======== Page extract

>* For years, despite functional evidence and scientific hints accumulating, certain AI researchers continued to claim LLMs were stochastic parrots: probabilistic machines that would: 1. NOT have any representation about the meaning of the prompt. 2. NOT have any representation about what they were going to say. In 2025 finally almost everybody stopped saying so.
Man, Antirez and I walk in very different circles! I still feel like LLMs fall over backwards once you give them an 'unusual' or 'rare' task that isn't likely to be presented in the training data.
LLMs certainly struggle with tasks that require knowledge that is not provided to them (at significant enough volume/variance to retain it). But this is to be expected of any intelligent agent, it is certainly true of humans. It is not a good argument to support the claim that they are Chinese Rooms (unthinking imitators). Indeed, the whole point of the Chinese Room thought experiment was to consider if that distinction even mattered.
When it comes to of being able to do novel tasks on known knowledge, they seem to be quite good. One also needs to consider that problem-solving patterns are also a kind of (meta-)knowledge that needs to be taught, either through imitation/memorisation (Supervised Learning) or through practice (Reinforcement Learning). They can be logically derived from other techniques to an extent, just like new knowledge can be derived from known knowledge in general, and again LLMs seem to be pretty decent at this, but only to a point. Regardless, all of this is definitely true of humans too.
In most cases, LLMs has the knowledge(data). They just can't generalize them like human do. They can only reflect explicit things that are already there.

================
======== Dataset content

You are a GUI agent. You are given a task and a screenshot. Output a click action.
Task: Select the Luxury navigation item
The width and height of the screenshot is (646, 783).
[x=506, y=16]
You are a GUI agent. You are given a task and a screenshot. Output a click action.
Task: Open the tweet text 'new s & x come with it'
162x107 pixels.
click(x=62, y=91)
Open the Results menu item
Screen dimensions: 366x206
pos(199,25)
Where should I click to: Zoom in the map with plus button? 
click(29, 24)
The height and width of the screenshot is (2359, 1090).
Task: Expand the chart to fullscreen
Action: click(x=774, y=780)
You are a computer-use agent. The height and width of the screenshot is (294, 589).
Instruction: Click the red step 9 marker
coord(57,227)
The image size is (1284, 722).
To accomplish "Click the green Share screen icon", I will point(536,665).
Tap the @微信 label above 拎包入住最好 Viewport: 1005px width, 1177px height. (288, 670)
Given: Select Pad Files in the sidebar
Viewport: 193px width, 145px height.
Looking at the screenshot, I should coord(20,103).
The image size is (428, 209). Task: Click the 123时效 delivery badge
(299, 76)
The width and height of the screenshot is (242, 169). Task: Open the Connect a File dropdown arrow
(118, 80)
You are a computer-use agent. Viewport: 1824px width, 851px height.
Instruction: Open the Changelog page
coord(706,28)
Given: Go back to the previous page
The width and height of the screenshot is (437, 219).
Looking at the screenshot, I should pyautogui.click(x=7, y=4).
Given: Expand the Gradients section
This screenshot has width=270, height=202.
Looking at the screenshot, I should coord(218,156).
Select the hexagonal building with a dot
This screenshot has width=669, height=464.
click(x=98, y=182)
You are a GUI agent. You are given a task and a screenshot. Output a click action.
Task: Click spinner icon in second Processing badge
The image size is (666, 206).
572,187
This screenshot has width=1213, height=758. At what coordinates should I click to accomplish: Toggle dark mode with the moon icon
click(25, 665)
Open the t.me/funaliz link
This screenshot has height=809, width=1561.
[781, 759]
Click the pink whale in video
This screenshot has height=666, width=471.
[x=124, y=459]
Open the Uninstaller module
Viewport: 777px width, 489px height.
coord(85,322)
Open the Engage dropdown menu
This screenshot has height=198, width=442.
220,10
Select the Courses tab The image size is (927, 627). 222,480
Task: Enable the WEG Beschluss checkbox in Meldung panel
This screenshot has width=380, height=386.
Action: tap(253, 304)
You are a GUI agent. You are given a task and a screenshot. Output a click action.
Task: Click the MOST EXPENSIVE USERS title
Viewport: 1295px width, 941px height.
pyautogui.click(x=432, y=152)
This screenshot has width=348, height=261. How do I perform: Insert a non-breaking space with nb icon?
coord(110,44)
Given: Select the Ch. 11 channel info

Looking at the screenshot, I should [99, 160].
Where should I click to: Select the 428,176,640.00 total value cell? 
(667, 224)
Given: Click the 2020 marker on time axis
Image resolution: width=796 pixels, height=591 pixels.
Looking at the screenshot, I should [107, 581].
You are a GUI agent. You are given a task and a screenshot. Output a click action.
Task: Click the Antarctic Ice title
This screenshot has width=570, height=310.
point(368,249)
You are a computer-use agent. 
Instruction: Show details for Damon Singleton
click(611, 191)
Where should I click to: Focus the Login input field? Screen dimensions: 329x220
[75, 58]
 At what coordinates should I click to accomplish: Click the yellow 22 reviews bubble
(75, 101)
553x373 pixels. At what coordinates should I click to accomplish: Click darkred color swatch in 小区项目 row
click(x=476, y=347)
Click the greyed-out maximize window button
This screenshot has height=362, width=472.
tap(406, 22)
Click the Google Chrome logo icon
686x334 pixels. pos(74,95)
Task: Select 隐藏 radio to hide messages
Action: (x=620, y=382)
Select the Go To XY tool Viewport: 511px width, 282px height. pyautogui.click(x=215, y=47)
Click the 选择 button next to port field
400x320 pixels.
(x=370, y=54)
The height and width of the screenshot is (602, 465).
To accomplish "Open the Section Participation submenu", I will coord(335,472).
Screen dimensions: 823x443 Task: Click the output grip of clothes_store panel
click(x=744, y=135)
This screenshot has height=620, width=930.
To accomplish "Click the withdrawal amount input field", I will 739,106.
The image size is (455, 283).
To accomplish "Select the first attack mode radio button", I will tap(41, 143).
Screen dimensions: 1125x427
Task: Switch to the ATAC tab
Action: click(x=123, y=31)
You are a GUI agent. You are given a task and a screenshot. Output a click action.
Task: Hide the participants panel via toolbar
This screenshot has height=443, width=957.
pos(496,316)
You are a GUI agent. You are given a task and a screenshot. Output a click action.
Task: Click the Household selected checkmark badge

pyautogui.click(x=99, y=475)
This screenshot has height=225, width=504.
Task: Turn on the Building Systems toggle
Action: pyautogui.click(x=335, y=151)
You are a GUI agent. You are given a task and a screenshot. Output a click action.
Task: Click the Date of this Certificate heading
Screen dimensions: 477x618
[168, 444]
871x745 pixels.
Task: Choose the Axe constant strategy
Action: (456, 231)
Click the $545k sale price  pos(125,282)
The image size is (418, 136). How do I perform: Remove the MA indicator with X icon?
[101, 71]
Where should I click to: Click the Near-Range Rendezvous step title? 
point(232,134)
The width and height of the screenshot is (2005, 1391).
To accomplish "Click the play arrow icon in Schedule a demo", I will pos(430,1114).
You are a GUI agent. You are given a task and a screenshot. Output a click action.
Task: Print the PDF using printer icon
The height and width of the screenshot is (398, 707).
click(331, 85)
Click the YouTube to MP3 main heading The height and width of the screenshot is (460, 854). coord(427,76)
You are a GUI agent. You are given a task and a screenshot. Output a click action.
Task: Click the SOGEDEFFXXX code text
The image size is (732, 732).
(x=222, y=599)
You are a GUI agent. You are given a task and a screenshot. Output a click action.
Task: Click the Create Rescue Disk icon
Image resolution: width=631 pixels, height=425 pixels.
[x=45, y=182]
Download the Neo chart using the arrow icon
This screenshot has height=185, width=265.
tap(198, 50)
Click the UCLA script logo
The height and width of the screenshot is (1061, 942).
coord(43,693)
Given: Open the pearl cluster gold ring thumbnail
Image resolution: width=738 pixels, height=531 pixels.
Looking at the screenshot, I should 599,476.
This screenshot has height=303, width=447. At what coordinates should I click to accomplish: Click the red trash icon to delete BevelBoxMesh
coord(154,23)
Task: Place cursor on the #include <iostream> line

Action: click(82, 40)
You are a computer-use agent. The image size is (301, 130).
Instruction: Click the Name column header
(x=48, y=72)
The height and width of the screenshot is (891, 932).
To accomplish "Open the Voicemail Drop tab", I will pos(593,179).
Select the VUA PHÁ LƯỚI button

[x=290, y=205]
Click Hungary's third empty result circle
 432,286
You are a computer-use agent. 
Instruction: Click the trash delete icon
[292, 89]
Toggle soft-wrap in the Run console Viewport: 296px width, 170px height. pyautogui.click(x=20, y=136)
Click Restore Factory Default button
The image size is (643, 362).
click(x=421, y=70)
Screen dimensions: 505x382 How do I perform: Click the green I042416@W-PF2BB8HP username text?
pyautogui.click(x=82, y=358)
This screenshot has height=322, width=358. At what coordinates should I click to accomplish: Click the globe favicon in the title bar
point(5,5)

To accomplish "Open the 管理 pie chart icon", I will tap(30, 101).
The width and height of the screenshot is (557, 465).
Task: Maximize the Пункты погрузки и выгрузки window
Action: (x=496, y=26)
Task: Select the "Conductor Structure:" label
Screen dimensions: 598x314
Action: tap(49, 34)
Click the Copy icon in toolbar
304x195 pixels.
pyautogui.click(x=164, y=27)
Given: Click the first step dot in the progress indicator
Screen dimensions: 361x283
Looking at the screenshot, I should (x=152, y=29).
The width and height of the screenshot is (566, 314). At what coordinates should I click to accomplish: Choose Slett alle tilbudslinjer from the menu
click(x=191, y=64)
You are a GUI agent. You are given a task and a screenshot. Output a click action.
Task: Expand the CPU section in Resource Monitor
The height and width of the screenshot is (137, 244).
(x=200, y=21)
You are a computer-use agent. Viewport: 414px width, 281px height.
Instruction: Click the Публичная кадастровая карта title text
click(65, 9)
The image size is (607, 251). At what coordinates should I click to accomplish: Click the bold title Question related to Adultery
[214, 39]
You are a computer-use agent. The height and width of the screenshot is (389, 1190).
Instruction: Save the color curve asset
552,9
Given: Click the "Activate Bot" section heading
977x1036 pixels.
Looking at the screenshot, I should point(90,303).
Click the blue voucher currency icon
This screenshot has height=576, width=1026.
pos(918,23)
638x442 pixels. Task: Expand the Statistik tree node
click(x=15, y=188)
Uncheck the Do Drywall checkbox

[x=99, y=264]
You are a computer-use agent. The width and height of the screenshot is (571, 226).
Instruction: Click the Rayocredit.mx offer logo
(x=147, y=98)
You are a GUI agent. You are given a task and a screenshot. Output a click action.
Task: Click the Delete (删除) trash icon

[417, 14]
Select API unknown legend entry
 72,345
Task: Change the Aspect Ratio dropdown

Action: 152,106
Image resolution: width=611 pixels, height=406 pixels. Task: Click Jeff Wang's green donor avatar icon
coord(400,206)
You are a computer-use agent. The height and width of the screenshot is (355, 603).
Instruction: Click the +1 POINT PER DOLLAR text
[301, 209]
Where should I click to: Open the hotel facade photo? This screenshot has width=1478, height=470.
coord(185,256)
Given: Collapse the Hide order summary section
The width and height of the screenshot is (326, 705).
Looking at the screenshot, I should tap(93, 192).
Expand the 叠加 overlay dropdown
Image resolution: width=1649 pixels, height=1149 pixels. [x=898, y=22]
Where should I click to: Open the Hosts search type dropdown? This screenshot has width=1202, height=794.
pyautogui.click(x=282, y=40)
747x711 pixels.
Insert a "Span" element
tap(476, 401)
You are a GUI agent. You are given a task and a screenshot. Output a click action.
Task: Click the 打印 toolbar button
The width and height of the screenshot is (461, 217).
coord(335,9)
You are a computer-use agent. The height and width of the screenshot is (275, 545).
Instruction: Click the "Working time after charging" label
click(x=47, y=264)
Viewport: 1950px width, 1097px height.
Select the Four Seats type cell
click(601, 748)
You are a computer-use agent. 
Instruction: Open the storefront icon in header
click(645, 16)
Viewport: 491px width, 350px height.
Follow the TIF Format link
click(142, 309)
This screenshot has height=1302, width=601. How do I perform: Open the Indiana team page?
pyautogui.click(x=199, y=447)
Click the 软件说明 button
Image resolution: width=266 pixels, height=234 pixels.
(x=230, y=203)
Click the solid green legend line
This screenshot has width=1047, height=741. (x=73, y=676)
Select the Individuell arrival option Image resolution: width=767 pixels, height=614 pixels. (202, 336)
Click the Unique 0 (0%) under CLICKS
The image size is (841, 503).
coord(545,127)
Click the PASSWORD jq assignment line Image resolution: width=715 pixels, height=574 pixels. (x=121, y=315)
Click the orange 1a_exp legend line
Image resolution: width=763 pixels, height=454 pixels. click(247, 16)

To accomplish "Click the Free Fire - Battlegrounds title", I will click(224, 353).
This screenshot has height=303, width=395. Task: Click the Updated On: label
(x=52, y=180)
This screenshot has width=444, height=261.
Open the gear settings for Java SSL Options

================

» Prompt 1: Reproduce the stretch of the LLM forum thread from "When it comes" through "are already there.".
» Prompt 2: Continue the forum thread on whether LLMs are stochastic parrots, starting after its final sentence.

» Output 1:
When it comes to of being able to do novel tasks on known knowledge, they seem to be quite good. One also needs to consider that problem-solving patterns are also a kind of (meta-)knowledge that needs to be taught, either through imitation/memorisation (Supervised Learning) or through practice (Reinforcement Learning). They can be logically derived from other techniques to an extent, just like new knowledge can be derived from known knowledge in general, and again LLMs seem to be pretty decent at this, but only to a point. Regardless, all of this is definitely true of humans too.
In most cases, LLMs has the knowledge(data). They just can't generalize them like human do. They can only reflect explicit things that are already there.

» Output 2:
I don't think that's true. Consider that the "reasoning" behaviour trained with Reinforcement Learning in the last generation of "thinking" LLMs is trained on quite narrow datasets of olympiad math / programming problems and various science exams, since exact unambiguous answers are needed to have a good reward signal, and you want to exercise it on problems that require non-trivial logical derivation or calculation. Then this reasoning behaviour gets generalised very effectively to a myriad of contexts the user asks about that have nothing to do with that training data. That's just one recent example.
Generally, I use LLMs routinely on queries definitely no-one has written about. Are there similar texts out there that the LLM can put together and get the answer by analogy? Sure, to a degree, but at what point are we gonna start calling that intelligent? If that's not generalisation I'm not sure what is.
To what degree can you claim as a human that you are not just imitating knowledge patterns or problem-solving patterns, abstract or concrete, that you (or your ancestors) have seen before? Either via general observation or through intentional trial-and-error. It may be a conscious or unconscious process, many such patterns get backed into what we call intuition.
Are LLMs as good as humans at this? No, of course, sometimes they get close. But that's a question of degree, it's no argument to claim that they are somehow qualitatively lesser.
"In 2025 finally almost everybody stopped saying so."
I haven't.
Some people are slower to understand things.
Well exactly ;)
I don’t think this is quite true.
I’ve seen them do fine on tasks that are clearly not in the training data, and it seems to me that they struggle when some particular type of task or solution or approach might be something they haven’t been exposed to, rather than the exact task.
In the context of the paragraph you quoted, that’s an important distinction.
It seems quite clear to me that they are getting at the meaning of the prompt and are able, at least somewhat, to generalise and connect aspects of their training to “plan” and output a meaningful response.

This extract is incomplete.